- Texte visé : Projet de loi, adopté par le Sénat, après engagement de la procédure accélérée, relatif à l’extension des prérogatives, des moyens, de l’organisation et du contrôle des polices municipales et des gardes champêtres, n° 2464
- Stade de lecture : 1ère lecture (2ème assemblée saisie)
- Examiné par : Commission des lois constitutionnelles, de la législation et de l'administration générale de la République
I. – Supprimer les alinéas 41 à 43.
II. – En conséquence, substituer à l’alinéa 46 l’alinéa suivant :
« III. – L’article L. 412‑57 du code des communes et l’article L. 423‑10 du code général de la fonction publique sont abrogés.
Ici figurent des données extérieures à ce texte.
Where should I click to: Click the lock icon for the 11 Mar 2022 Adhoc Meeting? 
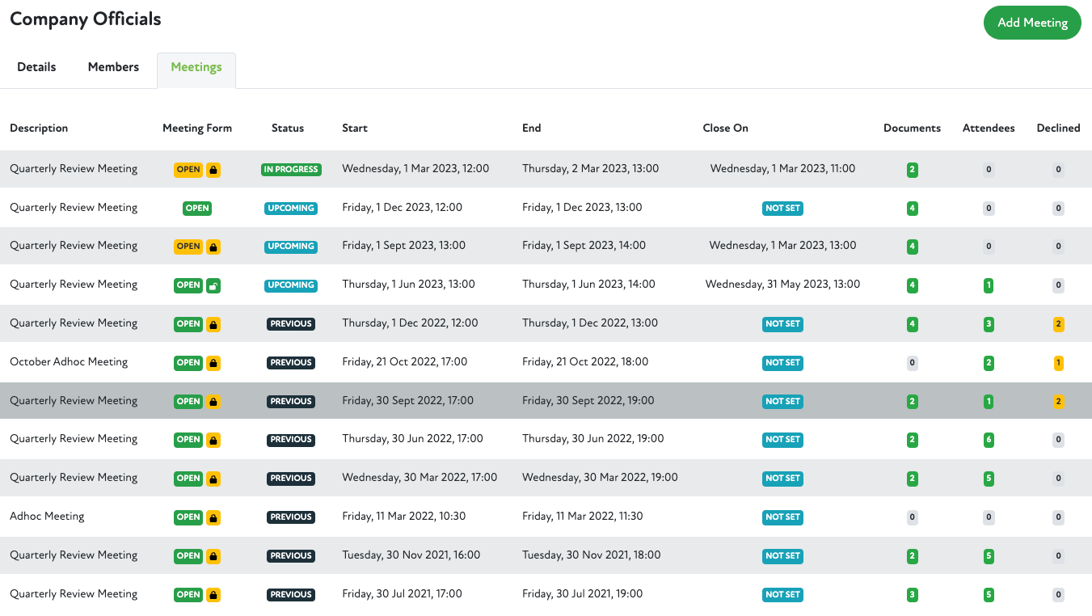pos(213,517)
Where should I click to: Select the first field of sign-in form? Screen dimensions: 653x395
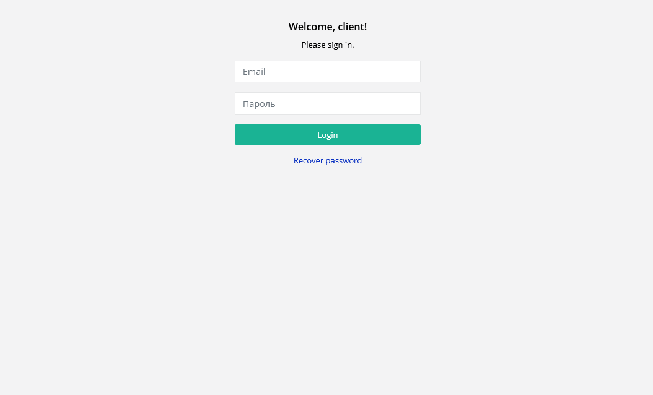click(x=327, y=72)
Leurs dispositions demeurent applicables aux engagements de servir conclus avant l’entrée en vigueur de la présente loi ».
Le dispositif de l’engagement de servir a été introduit par la loi « Sécurité globale » du 25 mai 2021 – Le Sénat s’était d’ailleurs opposé à l’époque à cette mesure, votant sa suppression lors de l’examen en commission des lois.
Le bilan tiré de ce dispositif est mitigé : il est ressenti comme punitif par les agents et l’absence de clause d’engagement sert d’argument de recrutement pour les collectivités, ce qui va à l’encontre de l’objectif recherché. Cela explique le faible nombre de clauses conclues (10 % des agents de police municipale formés par le Centre national de la fonction publique territoriale en 2023 ont signé un engagement de servir).
En outre, l’articulation de ce dispositif avec le mécanisme de remboursement automatique prévu par le droit existant et par l’article 11 du projet de loi est délicate : cela n’incitera pas les communes à mettre en place cet engagement de servir. Pour cette raison, cet amendement vise à supprimer l’engagement de servir, pour revenir au texte initial, qui prévoyait l’extension du dispositif de remboursement entre collectivités aux formations de spécialisation, souvent coûteuses, pendant une durée de trois ans après le suivi desdites formations, et non plus seulement trois ans après la titularisation.